Nathalie

Roy

Romancière, Nathalie Roy a écrit la populaire série La vie épicée de Charlotte Lavigne, publiée chez Libre Expression et La vie sucrée de Juliette Gagnon

 En cette veille du 5 à 7 prévu pour la sortie de mon prochain roman, je n’ai que 12 invités confirmés. Si on ajoute les quatre amis qui ont cliqué: «peut-être», ça totalise 16 personnes. Dont mes parents et leurs voisins qu’ils ont convaincus à grands coups de Téquila paf. Quelle horreur!

Comment se fait-il que si peu de gens soient au rendez-vous? Pourtant, ça vaut vraiment la peine de venir faire un tour. J’offre mon bouquin à prix d’ami, un drink gratuit, des bouchées festives, des cupcakes cuisinés sur place et des chèques-cadeaux pour des déjeuners au resto. Tout ça dans un des bars les plus in de ma ville, avec l’animation d’un D.J. hyper sexy!

Qu’est-ce que ça prend de plus? Un concours pour gagner un voyage pour deux dans le sud? Pas question de m’endetter simplement pour ne pas perdre la face.

En regardant les cinq boîtes de livres que je suis allée chercher à l’entrepôt en vue du party de demain, je sens le découragement me gagner. Cent romans qui ne trouveront pas preneurs. Qu’est-ce que j’ai pensé?

J’ai surestimé mes capacités à attirer du monde. Quand est-ce que je vais comprendre que je ne suis pas connue? Mes problèmes de faux vedettariat seront réglés une fois qu’on m’aura vue à la télé, mais d’ici là, je dois m’ajuster.

 

Stratégie discutable

Il me faut trouver une stratégie pour créer un «oumph» autour de mon lancement. Il n’y a qu’une façon d’y arriver et c’est qu’il soit couru par les stars. Ce sont elles qui attireront la foule. Je n’ai plus qu’à m’y mettre.

Je passe la soirée à lancer des invitations à des gens qui ne savent ni d’Ève, ni d’Adam qui je suis. L’animatrice la plus populaire du Québec? Le maire de ma ville? Le chanteur pop que toutes les filles adorent? Aucune gêne, je les convie tous!

Je ne néglige pas non plus mes amis auteurs célèbres, dont Collègue Sanguinolent, qui écrit des histoires d’horreur et cette autre romancière qui fait dans la littérature jeunesse et dont les chiffres de vente me font crever de jalousie.

En fait, je me doute bien qu’aucun d’entre eux n’acceptera, mais l’important c’est qu’ils figurent maintenant sur ma liste d’invités. Ce qui laisse croire que je suis hot et que je fréquente des personnalités publiques. Je pousse ma chance en inscrivant quelques commentaires sur Facebook, du genre: «Attendez de voir qui sera à mon lancement».

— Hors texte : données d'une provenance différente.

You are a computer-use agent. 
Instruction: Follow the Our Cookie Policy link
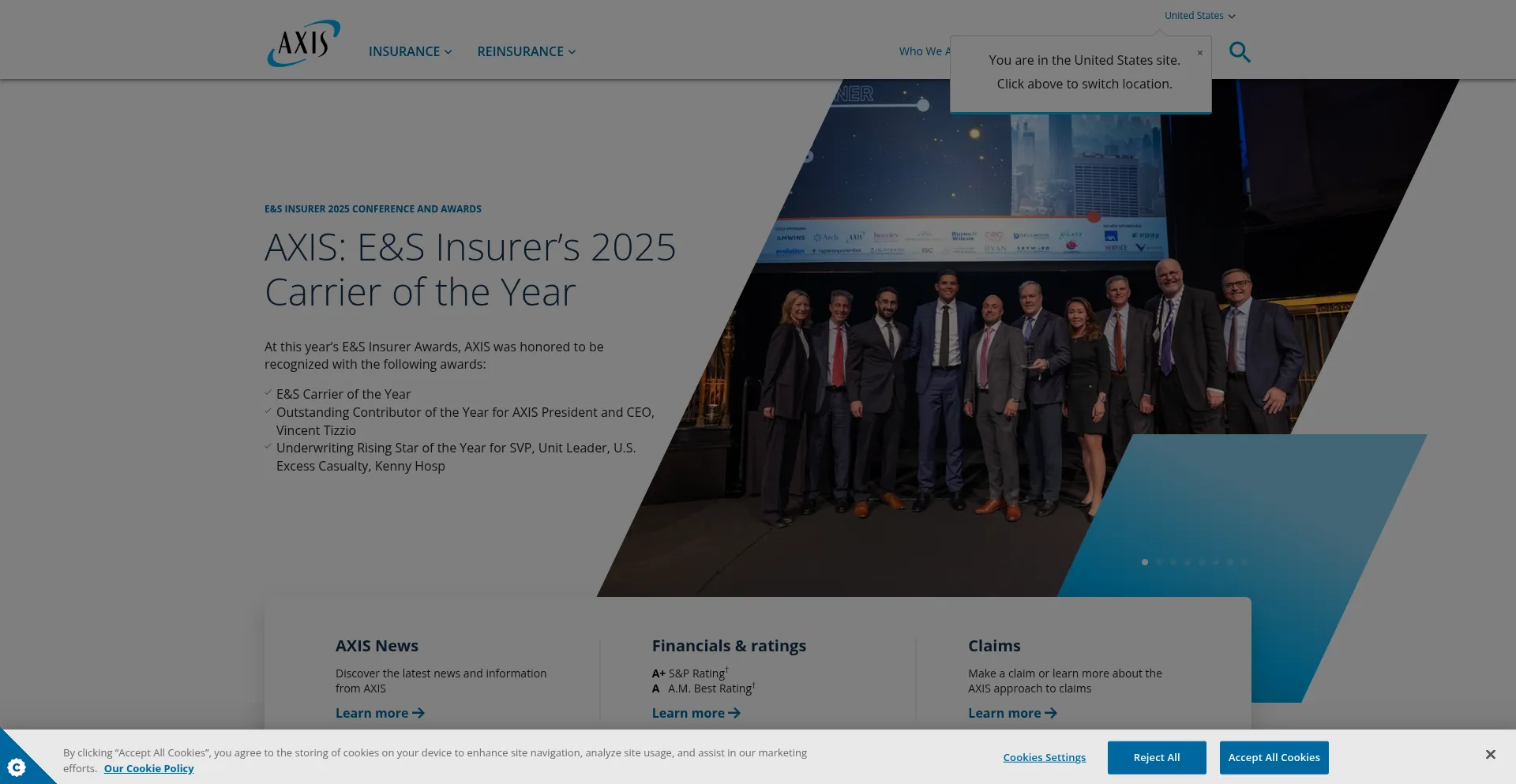coord(148,768)
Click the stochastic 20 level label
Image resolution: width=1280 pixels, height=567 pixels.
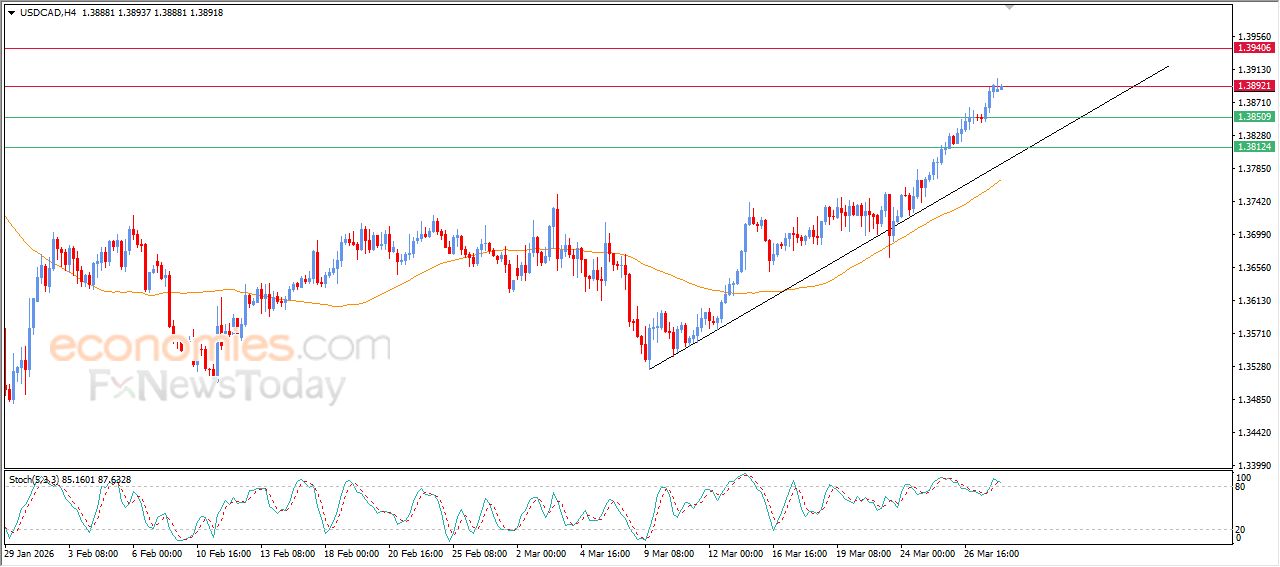click(x=1239, y=529)
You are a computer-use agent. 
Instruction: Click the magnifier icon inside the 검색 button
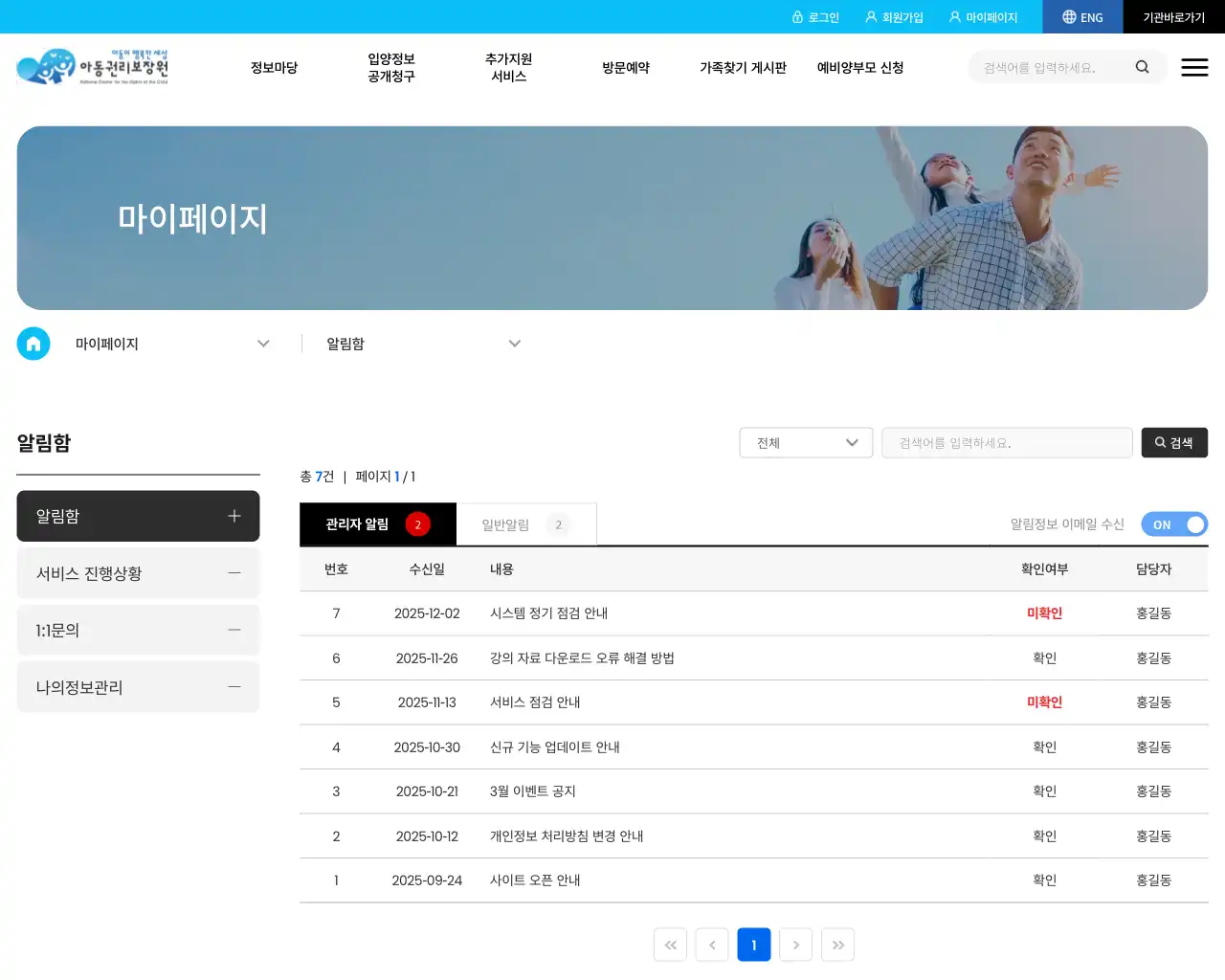tap(1158, 442)
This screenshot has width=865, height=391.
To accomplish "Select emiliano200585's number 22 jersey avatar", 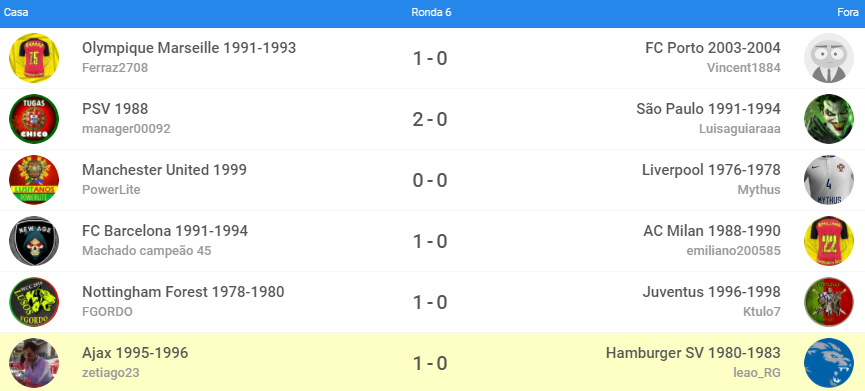I will click(x=829, y=241).

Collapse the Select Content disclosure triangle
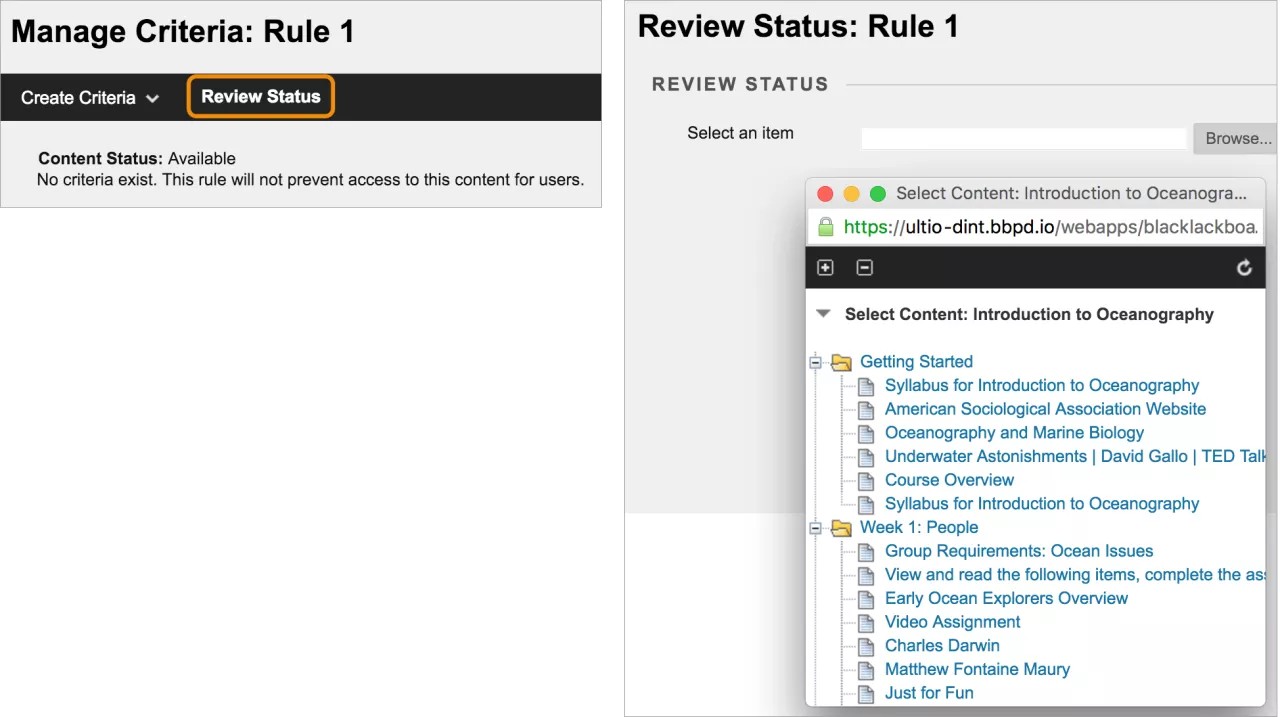823,313
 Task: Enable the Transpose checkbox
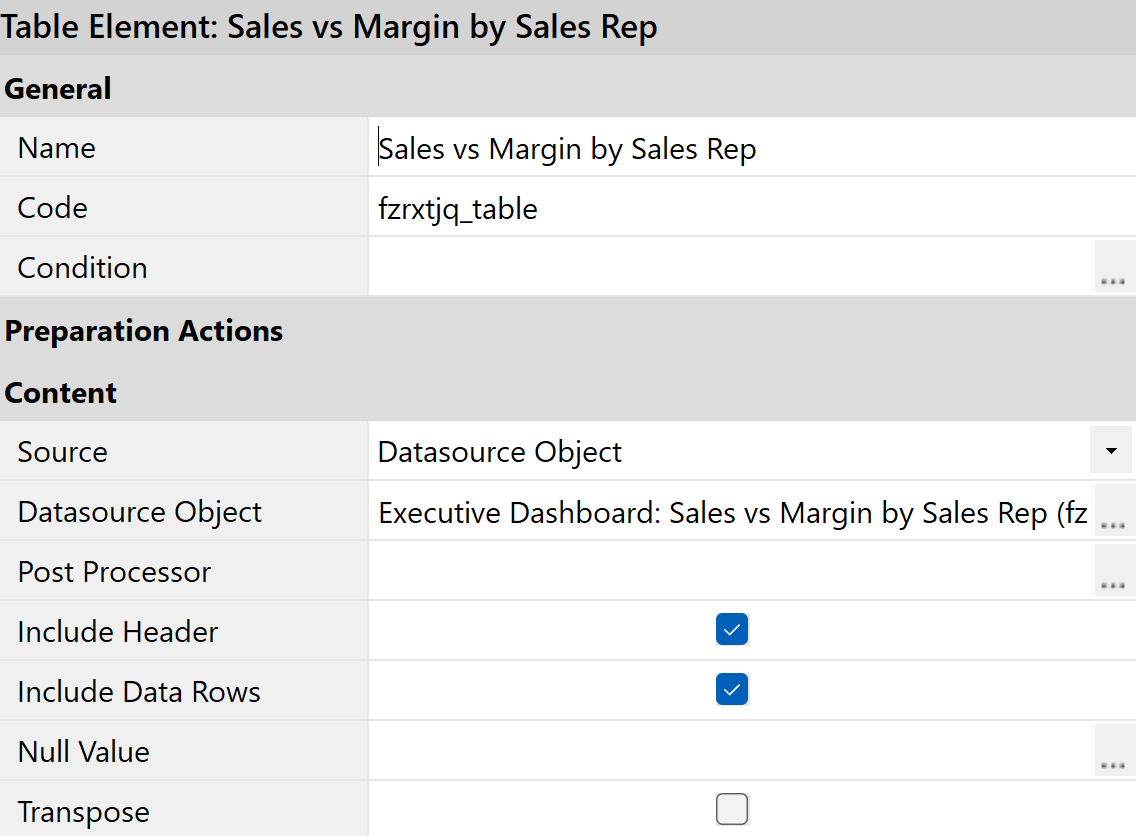coord(732,810)
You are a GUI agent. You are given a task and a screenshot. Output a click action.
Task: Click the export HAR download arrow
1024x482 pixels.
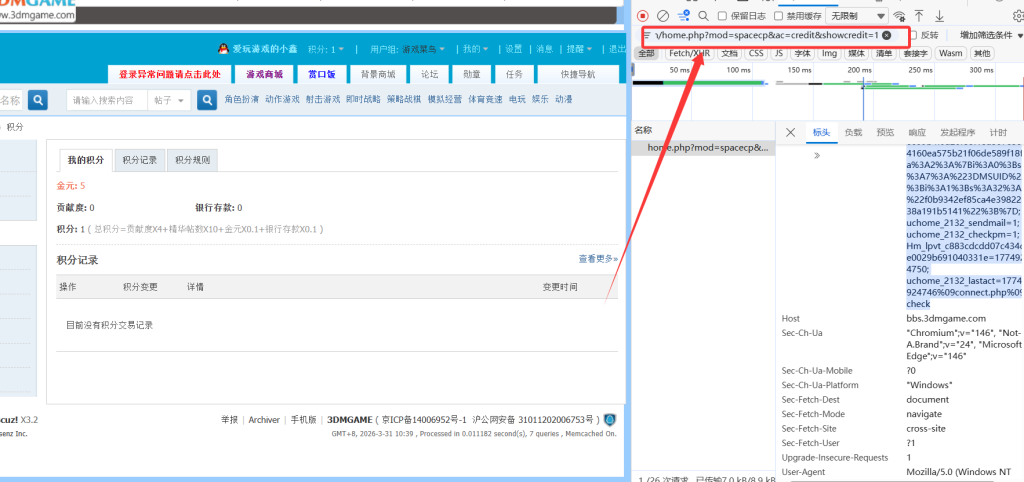pos(939,16)
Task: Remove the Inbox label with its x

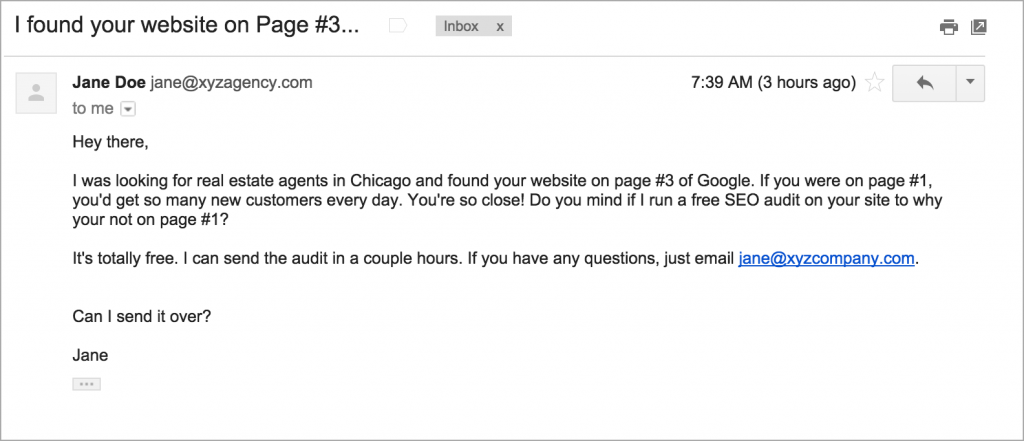Action: (500, 27)
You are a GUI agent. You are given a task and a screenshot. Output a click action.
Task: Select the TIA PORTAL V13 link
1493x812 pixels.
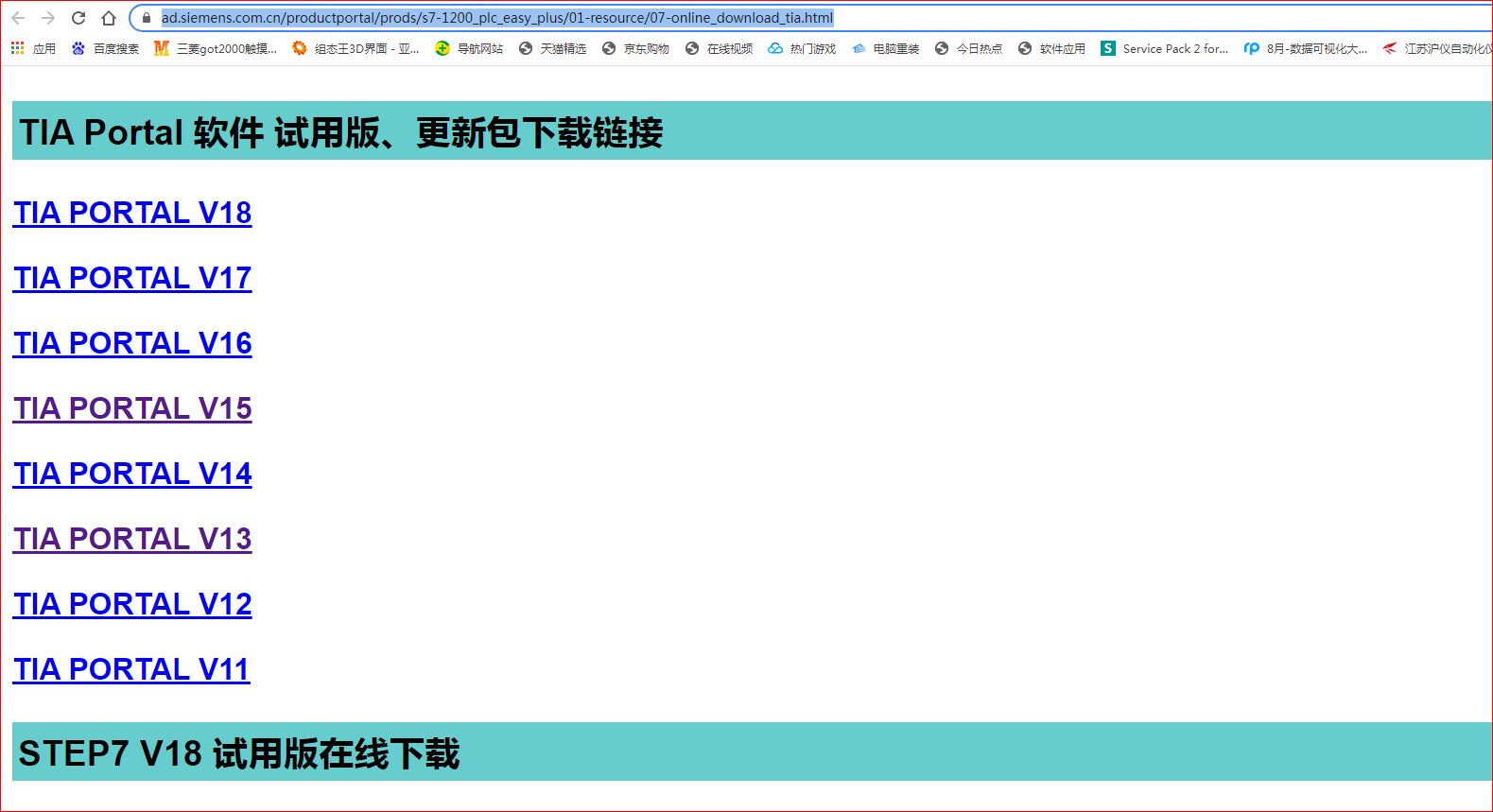click(x=132, y=539)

Je ferme mon ordinateur en croisant les doigts pour qu’un miracle se produise et je me couche. Si demain, le nombre de participants est le même, je m’invente une maladie rare et fulgurante pour justifier l’annulation de mon 5 à 7. Point final!

 

C’est l’euphorie ?

Le lendemain, je constate avec joie que mon plan a fonctionné. Ils seront au moins 40 à m’acclamer ce soir. Bon, ce n’est pas la mer à boire, mais c’est respectable.

Entre un rendez-vous chez le coiffeur, une manucure et l’achat de ballons multicolores pour décorer la salle, la journée passe à la vitesse de l’éclair.

Je suis dans un état d’euphorie totale, d’autant plus que ma liste ne cesse d’augmenter d’heure en heure. Oh que je vais vendre des romans ce soir!

C’est finalement le moment tant attendu. L’endroit est bondé et je suis aux anges. À part quelques groupies qui me demandent à quel moment telle ou telle vedette se pointera, tout se passe bien. Je viens de terminer mon discours de remerciement et me voilà assise pour signer des livres.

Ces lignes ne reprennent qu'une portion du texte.